Exercise description: Only lines containing the word "screenshot" belong in the answer; copy each one from the records.

Records for this task:
[Start of Attachment]
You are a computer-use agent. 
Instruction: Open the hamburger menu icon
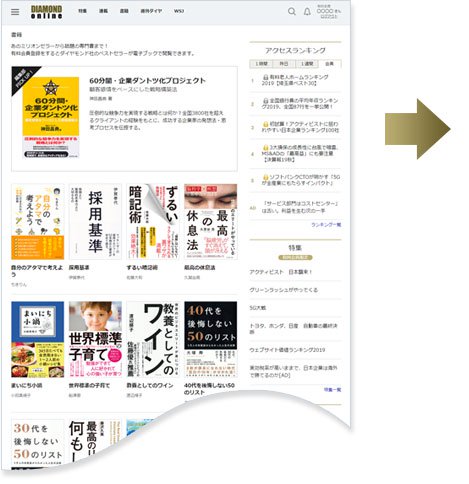pos(15,12)
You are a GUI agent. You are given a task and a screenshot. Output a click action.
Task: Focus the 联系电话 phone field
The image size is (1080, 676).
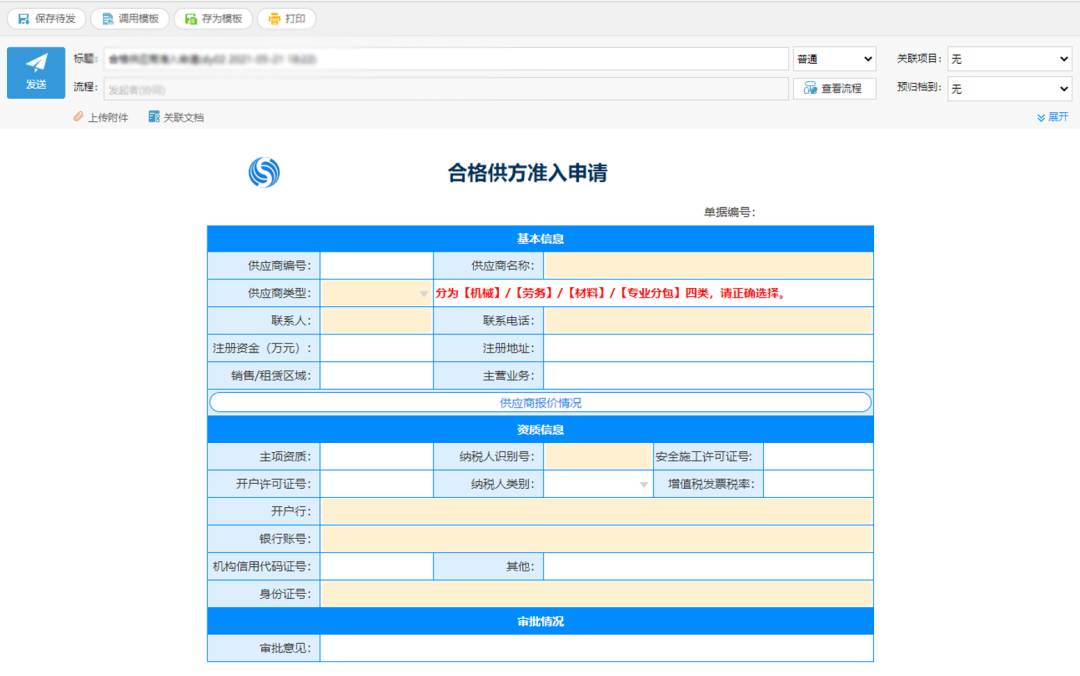pyautogui.click(x=708, y=321)
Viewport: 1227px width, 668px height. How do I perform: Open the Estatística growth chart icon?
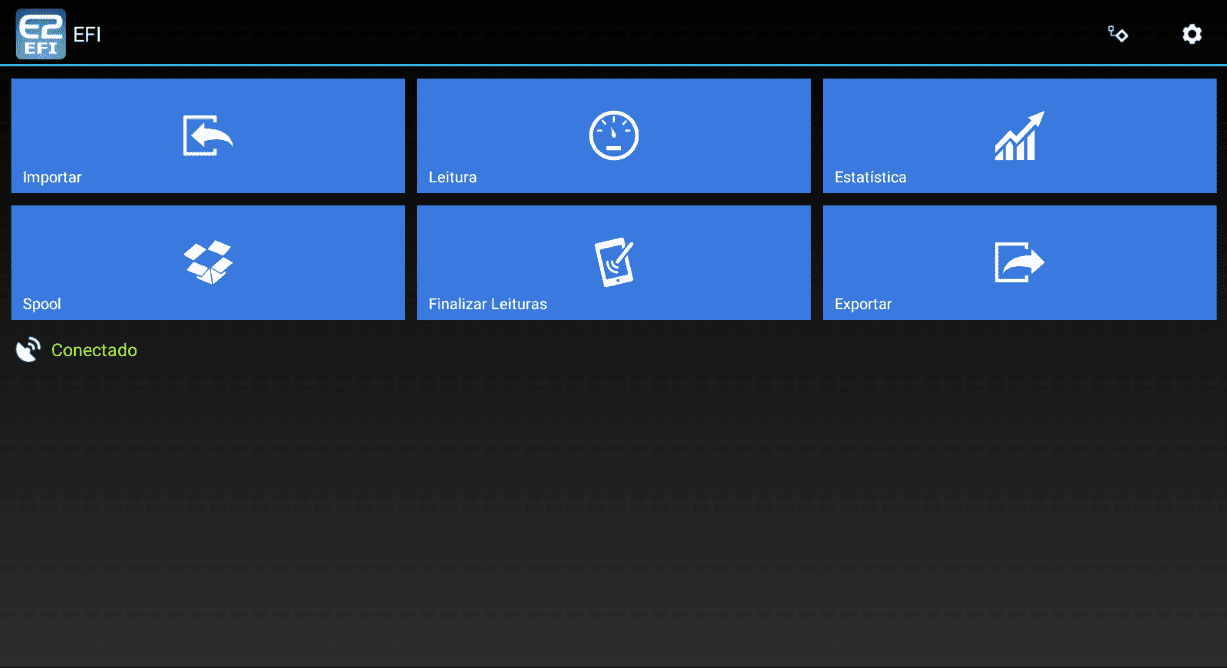[x=1019, y=136]
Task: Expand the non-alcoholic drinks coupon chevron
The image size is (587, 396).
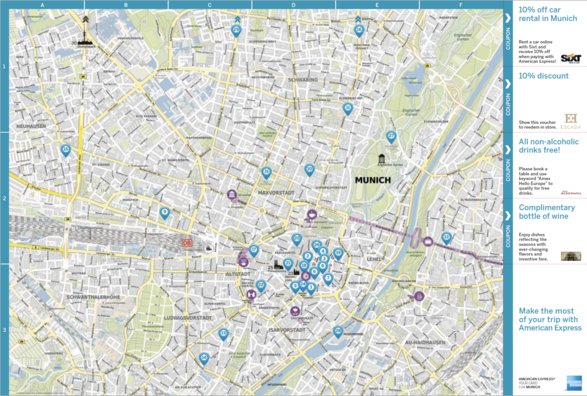Action: pos(508,150)
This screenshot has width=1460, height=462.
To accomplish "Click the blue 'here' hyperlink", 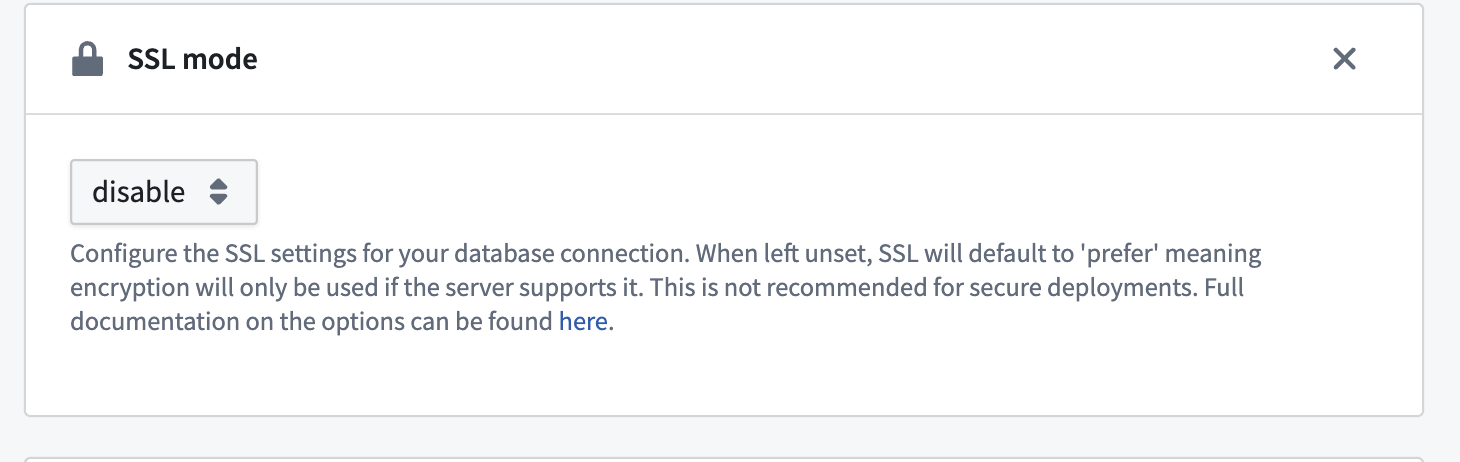I will coord(583,323).
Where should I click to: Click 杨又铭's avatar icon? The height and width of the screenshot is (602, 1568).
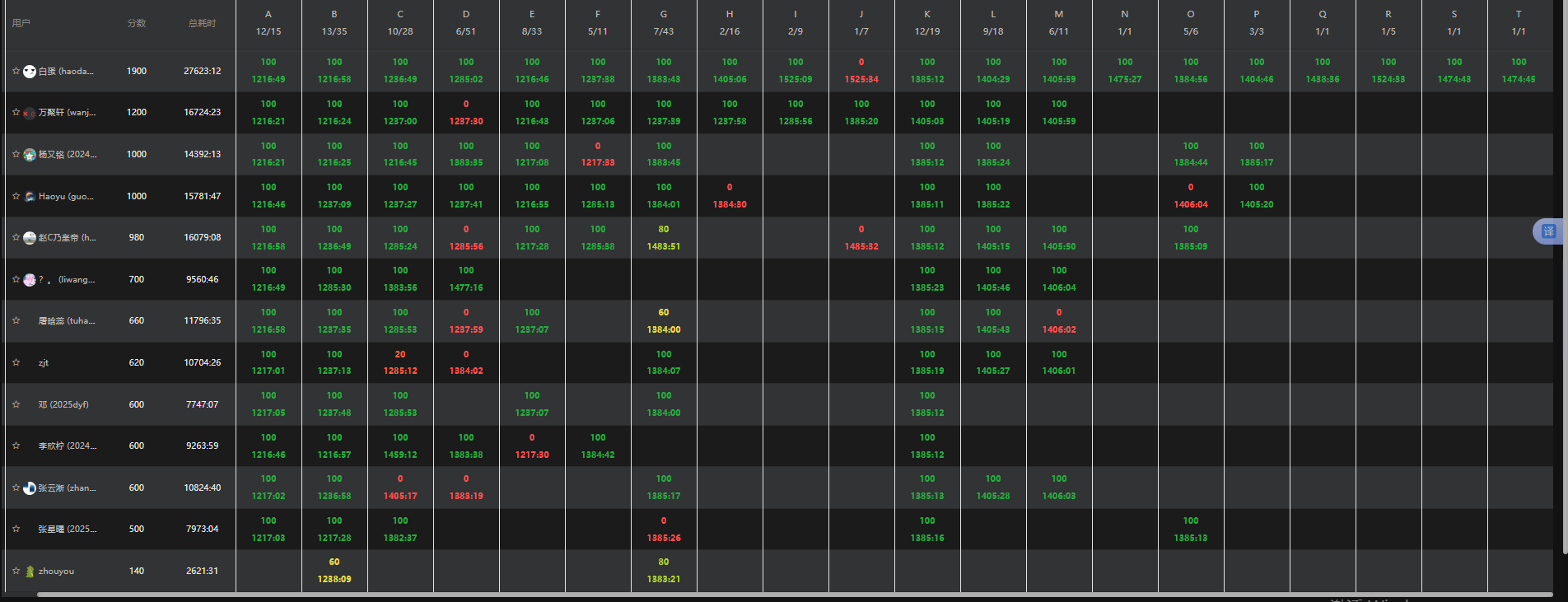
[End of Attachment]
Worked solution:
You are a GUI agent. You are given a task and a screenshot. Output a click action.
This screenshot has width=1460, height=462.
Where should I click to: Click 杨又铭's avatar icon? The height and width of the screenshot is (602, 1568).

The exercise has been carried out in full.